Largest gift in Quebec for ALS


Published: 6Oct2011

Donation from the Reed Family / Tenaquip Foundation propels research and clinical care at The Neuro

The largest gift towards ALS (Amyotrophic Lateral Sclerosis) research and patient care in Quebec will help to significantly advance understanding of this devastating disease and facilitate the development of treatments and therapies. The $2-million donation by the Reed Family / The Tenaquip Foundation is enabling The Montreal Neurological Institute and Hospital – The Neuro, at McGill University to establish the new Reed Family Motor Neuron Disease Research Unit as well as to expand ALS clinical facilities to enhance services and care for patients.

ALS commonly known as Lou Gehrig’s disease is a deadly neurodegenerative disease, affecting approximately 3,000 Canadians. The majority of patients die within 2 to 5 years of their diagnosis.  The main symptom is muscle weakness that progressively reaches the point of paralysis and prevents a person from breathing. ALS is a result of the death of motor neurons - nerve cells in the brain and spinal cord that control voluntary muscle movement.

The donation by the Reed Family / Tenaquip Foundation has facilitated the launch of the new Reed Family Motor Neuron Disease Research Unit at The Neuro which will be equipped with cutting-edge laboratories, resources and equipment to propel multi-disciplinary research into motor neuron disease by top-tier scientists. The Reed Family’s support will also improve ALS clinical facilities at The Neuro, as well as services, treatment and care of ALS patients and their families.
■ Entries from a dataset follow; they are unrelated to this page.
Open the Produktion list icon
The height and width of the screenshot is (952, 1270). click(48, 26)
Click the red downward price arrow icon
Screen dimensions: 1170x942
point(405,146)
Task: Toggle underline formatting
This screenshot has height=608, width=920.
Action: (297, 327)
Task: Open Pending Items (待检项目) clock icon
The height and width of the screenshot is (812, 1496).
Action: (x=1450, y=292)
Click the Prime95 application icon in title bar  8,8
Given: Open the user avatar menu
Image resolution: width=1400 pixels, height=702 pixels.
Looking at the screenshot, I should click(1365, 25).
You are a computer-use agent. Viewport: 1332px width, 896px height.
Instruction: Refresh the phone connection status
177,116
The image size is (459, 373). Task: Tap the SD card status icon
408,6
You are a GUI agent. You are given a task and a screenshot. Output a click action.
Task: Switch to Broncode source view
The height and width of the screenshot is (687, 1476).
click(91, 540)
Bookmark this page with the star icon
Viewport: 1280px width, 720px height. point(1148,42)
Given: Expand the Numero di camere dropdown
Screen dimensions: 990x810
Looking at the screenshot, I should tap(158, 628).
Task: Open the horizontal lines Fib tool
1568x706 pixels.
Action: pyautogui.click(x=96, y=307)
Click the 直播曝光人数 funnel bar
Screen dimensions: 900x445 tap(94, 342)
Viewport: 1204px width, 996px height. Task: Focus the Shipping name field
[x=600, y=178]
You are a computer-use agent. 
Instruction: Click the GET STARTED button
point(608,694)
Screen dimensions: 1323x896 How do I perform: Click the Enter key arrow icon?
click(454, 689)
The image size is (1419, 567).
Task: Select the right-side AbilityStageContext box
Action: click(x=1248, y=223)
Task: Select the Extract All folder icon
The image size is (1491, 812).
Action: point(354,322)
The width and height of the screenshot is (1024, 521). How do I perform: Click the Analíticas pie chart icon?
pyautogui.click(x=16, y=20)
“Supporting health research is a core priority for The Tenaquip Foundation,” said Mrs Shirley Reed, the Foundation’s president. “We are proud to collaborate with the tremendous clinical and research expertise of The Neuro.  The hope is that this will lead to new therapies and renewed hope for the thousands of Canadians affected by ALS.  We have experienced how difficult ALS is for patients and their families. My husband Ken Reed, founder of Tenaquip Limited, passed away from ALS a few years ago. He had always wanted to set up a charitable foundation to assist organizations to meet their objectives, so this partnership with The Neuro is extremely important to us as a family and as a foundation.”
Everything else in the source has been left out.